Mitt Romney (god help us) has been labeled a flip-flopper for what seems like the past decade. It’s the reason no one is to trust him – because he changes his mind. Same is being said of Ron Paul in this ad (or whatever you call these things). He once said and/or held some totally ludicrous ideas about gay men. Completely unfounded, hateful and inane. Today, he says he holds different thoughts. By this picture though, I’m not supposed to believe that such a change is possible OR, and this is the part that bothers me so much, that if it is possible and he does feel differently, this is a bad thing.
Well hold the phone folks, because I need an explanation for that logic. If people are to never change their minds about something, then why do we have groups with a mission to help people change their minds?! What’s the point of PFLAG or GLAD or the Human Rights Campaign? What’s the point of any civil rights movement if it’s such a bad thing for people to change?
I posed this question on my own FB page and friends shared that it’s the political climate and the candidates themselves. None of these people are to be trusted. No one running for national office says anything out of their own conviction anymore, but simply to appease a particular voting block. Well if this is so, then let’s all simply cut out the whole finger-pointing charade and ginormous money-suck of campaigning and simply turn it all off until that Tuesday in November when we go to the polls. If anyone and everyone lies, then what’s the point of yammering on and on and on?
The other piece of this particular Ron Paul image that tipped the scales for me is this: It’s a quote from a 1994 newsletter. 1994. Seventeen years ago.
In 1994, seventeen years ago, my then new partner and I traveled together to Virginia to visit my (side note: libertarian) brother, sister-in-law and their kids for the first time.

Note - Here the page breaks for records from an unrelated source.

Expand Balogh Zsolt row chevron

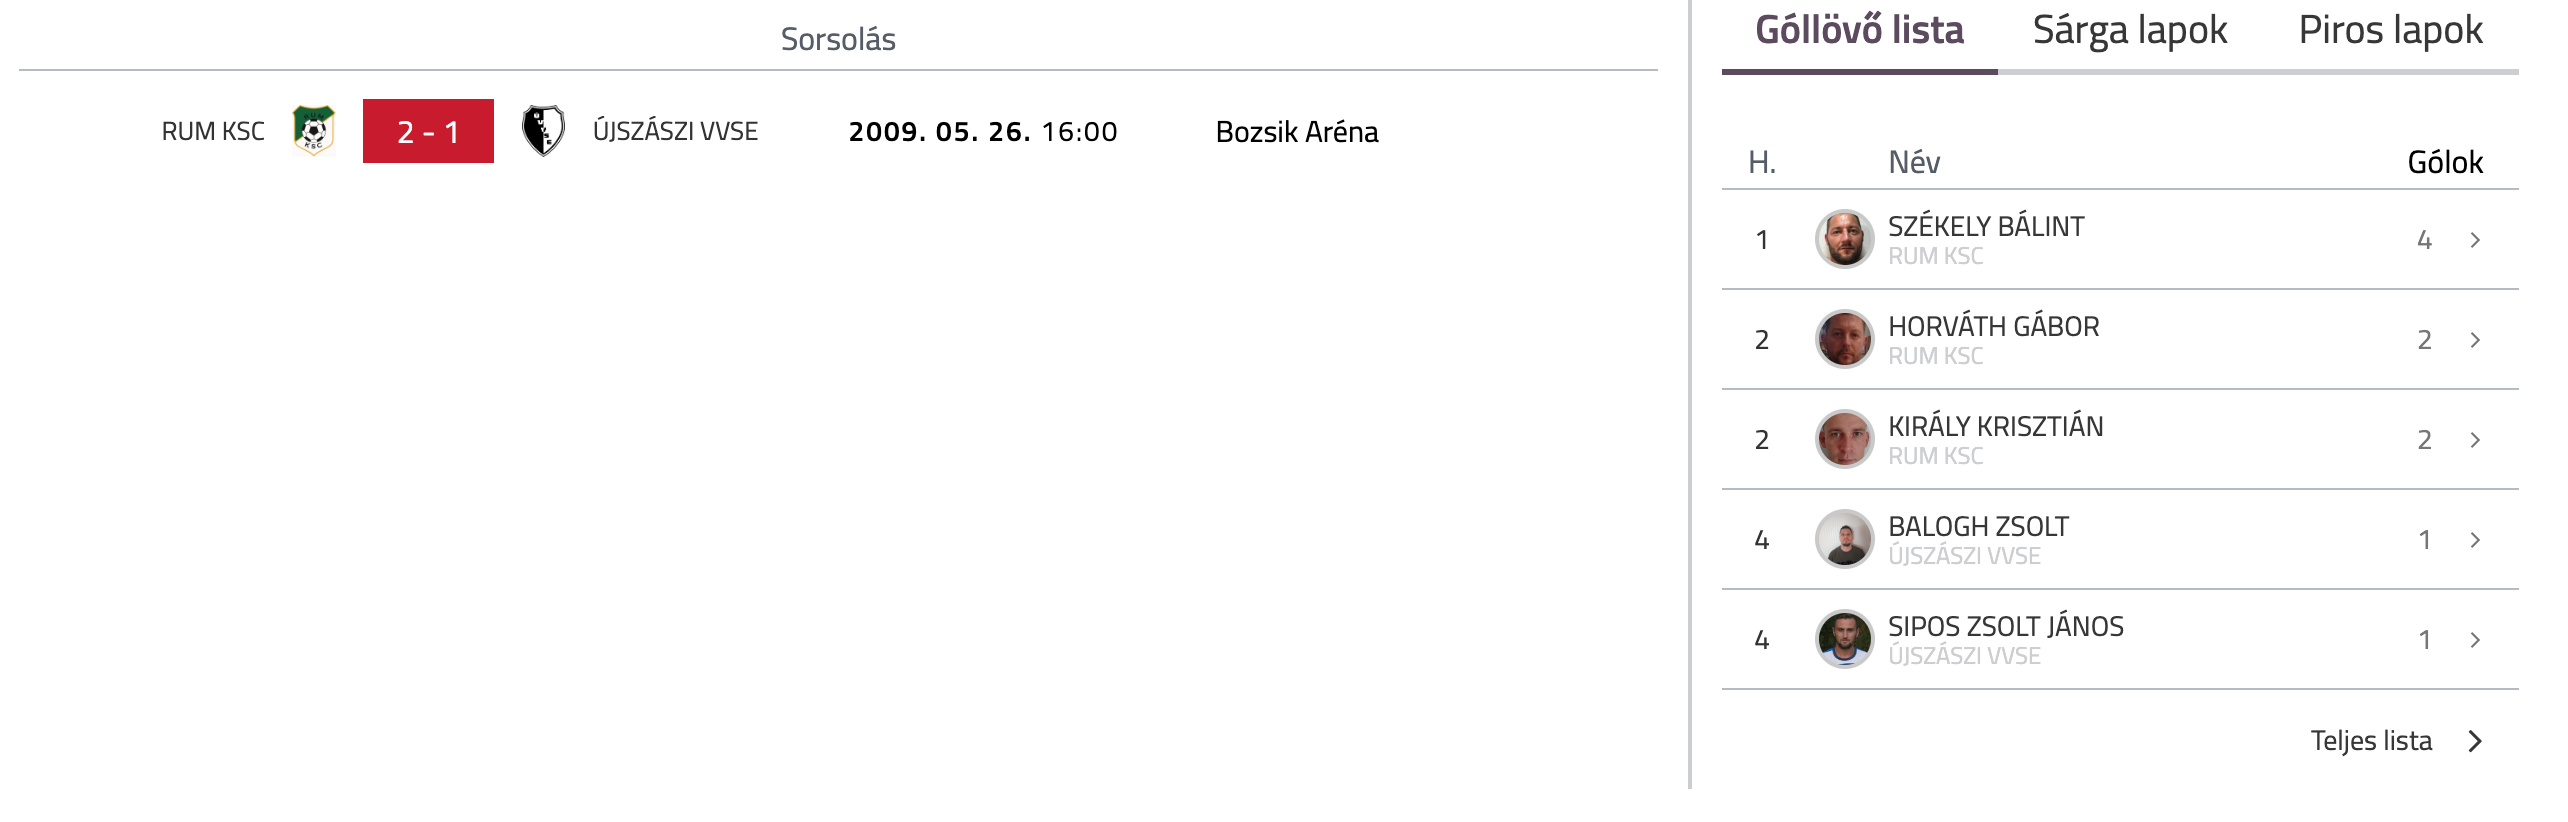pyautogui.click(x=2475, y=540)
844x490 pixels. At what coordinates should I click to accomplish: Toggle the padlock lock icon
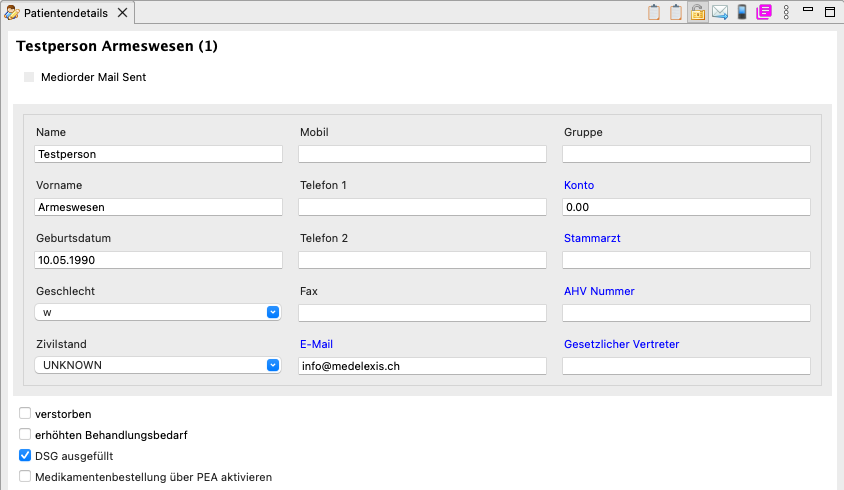pyautogui.click(x=697, y=13)
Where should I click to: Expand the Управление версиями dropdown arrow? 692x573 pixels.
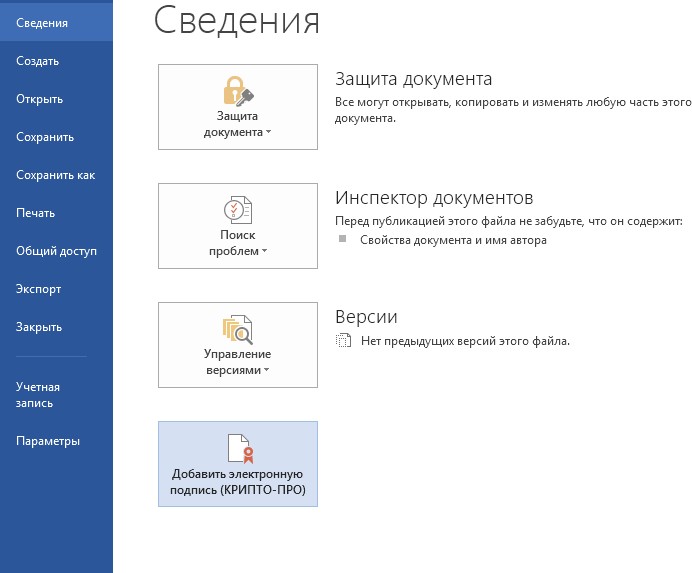(269, 371)
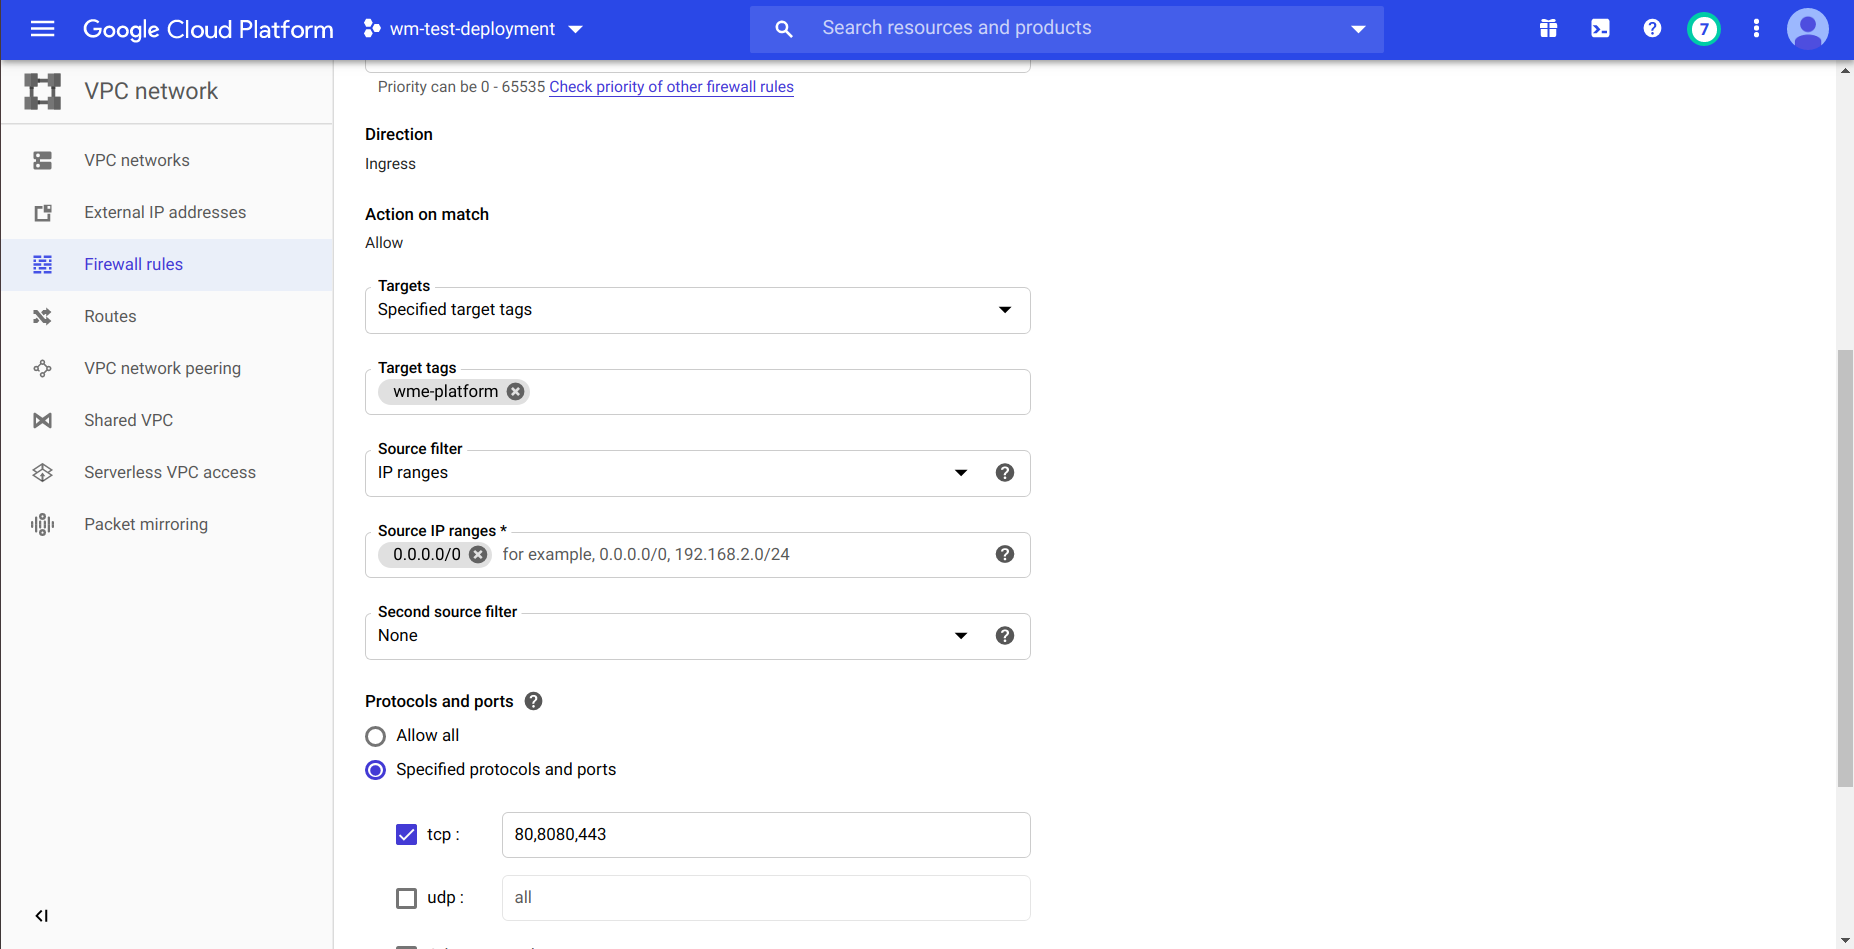The width and height of the screenshot is (1854, 949).
Task: Open the main hamburger navigation menu
Action: 42,29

Long story short, it was a pretty unfriendly visit and resulted in more than a decade of little to no communication between us. When we did talk or write letters, we all shared things that, I like to think, we all feel pretty ashamed of now. But over those 17 years, we’ve all grown up a bit. Thankfully. We hardly see eye-to-eye on everything, but I don’t believe that today any of us would say and/or feel some of the same things we said and/or felt all of those years ago. We changed. All of us. And it’s a very good thing.
Last week I was also asked if I’d share with a colleague a book that I wrote probably 15 or so years ago. I wrote it when I was an associate minister in a congregational church. I wrote thoughts that I believed, born of experiences that I knew. There is nothing staunchly religious in those words, but I don’t believe the same things the same way today. I’ve lived longer, I’ve experienced more, I was open to change.
That’s hope, if you ask me. We can all change. Granted, not everyone is always going to change the way I wish for them to. Not everyone is going to change in ways I understand. But there’s one thing I’m fairly certain of and that’s that the people who never change in life are those who take us nowhere but down. They ruin relationships, friendships, work environments AND our government. These are exactly the people we do NOT need in charge.
As a lesbian, I don’t know if Ron Paul sticks up for me today. Quite honestly, I don’t care. I live in Massachusetts where we passed same-sex marriage and a state-wide health insurance mandate under Mitt Romney’s watch. Does any of that make any sense? I wonder. But it shows that change can still happen, both to individuals and a greater society, if we just keep open to it. We are collectively bigger than any individual candidate and the myriad of far-wing organizations putting this crap out.
So my New Year’s wish is this… let’s do better, America. Let’s change.